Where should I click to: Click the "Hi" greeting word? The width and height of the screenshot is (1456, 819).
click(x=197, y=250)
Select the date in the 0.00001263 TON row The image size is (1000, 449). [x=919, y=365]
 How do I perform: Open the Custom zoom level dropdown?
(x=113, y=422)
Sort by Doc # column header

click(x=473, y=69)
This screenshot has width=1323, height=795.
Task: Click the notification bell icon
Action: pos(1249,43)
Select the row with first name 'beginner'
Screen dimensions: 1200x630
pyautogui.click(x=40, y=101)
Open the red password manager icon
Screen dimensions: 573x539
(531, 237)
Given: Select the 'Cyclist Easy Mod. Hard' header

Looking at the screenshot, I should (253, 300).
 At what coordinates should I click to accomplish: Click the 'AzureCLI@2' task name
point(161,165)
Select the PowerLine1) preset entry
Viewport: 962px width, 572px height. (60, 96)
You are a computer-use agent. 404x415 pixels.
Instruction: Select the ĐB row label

What the task requires: Transcribe all the entries exactly, as they stand.

Response for this exercise:
Where should I click to: Click the "Hi" greeting word? The width and height of the screenshot is (1456, 819).
click(x=197, y=250)
Select the date in the 0.00001263 TON row The image size is (1000, 449). [x=919, y=365]
 How do I perform: Open the Custom zoom level dropdown?
(x=113, y=422)
Sort by Doc # column header

click(x=473, y=69)
This screenshot has width=1323, height=795.
Task: Click the notification bell icon
Action: pos(1249,43)
Select the row with first name 'beginner'
Screen dimensions: 1200x630
pyautogui.click(x=40, y=101)
Open the red password manager icon
Screen dimensions: 573x539
(531, 237)
Given: Select the 'Cyclist Easy Mod. Hard' header

Looking at the screenshot, I should (253, 300).
 At what coordinates should I click to accomplish: Click the 'AzureCLI@2' task name
point(161,165)
Select the PowerLine1) preset entry
Viewport: 962px width, 572px height. (60, 96)
You are a computer-use agent. 404x415 pixels.
Instruction: Select the ĐB row label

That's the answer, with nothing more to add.